**PASSAGE SHOWN:**
## START

Hans F. Sennholz’s “Tax and Tax” responds to Treasury Secretary Henry Fowler’s September 1968 tax-reform proposals. Sennholz first summarizes Fowler’s agenda—exempt the poor, tax high incomes sheltered by preferences, reconsider estate and gift taxes, and curb tourists’ foreign spending in connection with “special drawing rights”—then recasts it as a program of redistribution and compulsion. The essay’s thesis is that tax reform presented as compassion for the poor would damage the capital formation, federal balance, property rights, and freedom of movement on which general prosperity depends.

“the immediate task is to provide for continuity of proven policies.”

This Fowler phrase lets Sennholz identify “reform” with Great Society continuity. He treats the program as more than lame-duck politics because it expresses the ambitions of American “Liberals” and pressure groups. The pivotal sentence turns taxation from revenue device into engine of social transformation:

Taxing Peter to pay Paul has become a respectable way of life with countless pressure groups and their vociferous spokesmen in Congress.

Sennholz’s main conceptual move is to redefine “the rich.” Against Fowler’s picture of affluent taxpayers who use preferences to avoid contribution, he presents them as businessmen and investors whose saving sustains jobs and wages. Thus taxing high incomes is not merely redistribution from private luxury to public need; it is a levy on the productive fund that makes work available to the poor.

After all, taxes imposed on the rich are taxes on economic production, like the corporate income tax and many other business taxes.

The intended paradox is central: policies justified by concern for the poor “would only aggravate the plight of the poor.” Capital consumed by taxation cannot build “factories and stores, shops and other business establishments.” Sennholz therefore makes investment, not transfer, the condition of rising wages and improved living standards.

## END

**DATA LINES:**
## START

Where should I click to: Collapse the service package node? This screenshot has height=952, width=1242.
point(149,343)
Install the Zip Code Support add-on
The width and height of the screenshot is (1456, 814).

## END

**COMPLETE THE FOLLOWING:**
(1) Decide whether each statement agrees with the tax-reform passage, answering yes or no and quoting the words of the passage that settle it: (a) Fowler's proposals date from September 1968. (b) Sennholz treats Fowler's program as nothing more than lame-duck politics. (c) Sennholz likens taxes on the rich to the corporate income tax.
(2) Carry the tax-reform passage forward from its final sentence.

**TASK-BY-TASK OUTPUTS:**
(1)
(a) Yes: "Treasury Secretary Henry Fowler’s September 1968 tax-reform proposals"
(b) No: "He treats the program as more than lame-duck politics"
(c) Yes: "taxes imposed on the rich are taxes on economic production, like the corporate income tax"

(2)
His next target is Fowler’s proposal to tax interest on state and municipal securities. Sennholz defends the exemption as an inherited constitutional device preventing fiscal interference between federal and state governments. Under modern federal predominance, he argues, its political meaning has reversed:

in our age of federal preponderance it is working in defense of the states.

What looks like a loophole is, for Sennholz, a shield for local borrowing. If municipal interest is taxed, states and towns either lose access to loan capital or must pay interest high enough to compensate investors after federal taxes. His “Slippery Rock sewer bond” example translates constitutional federalism into ordinary public works: the burden would return to area taxpayers through higher costs for schools, roads, law enforcement, and utilities.

Estate and gift taxes receive the same analysis. Large estates are treated not as hoards but as business capital, and Fowler’s desired “searching review” becomes a threat to private production. Sennholz stresses that confiscation is already severe:

The federal government already expropriates seventy-seven percent of all estates in excess of $10 million

To raise that burden, he says, is either demagoguery or socialism, because it transfers control over productive assets from owners to the state. This is why the article repeatedly treats tax rates as institutional facts, not only fiscal measures: they decide whether private capital can continue to organize production.

The final section turns from property to movement. Fowler’s proposed curb on tourist spending abroad is described as a confiscatory tax that would function like a travel restraint for most citizens and require border searches to enforce it. A financial measure becomes, in Sennholz’s language, a police measure.

It is a manifestation of tyranny.

The essay’s moral frame is supplied by its appeal to Marshall’s warning:

“The power to tax is the power to destroy.”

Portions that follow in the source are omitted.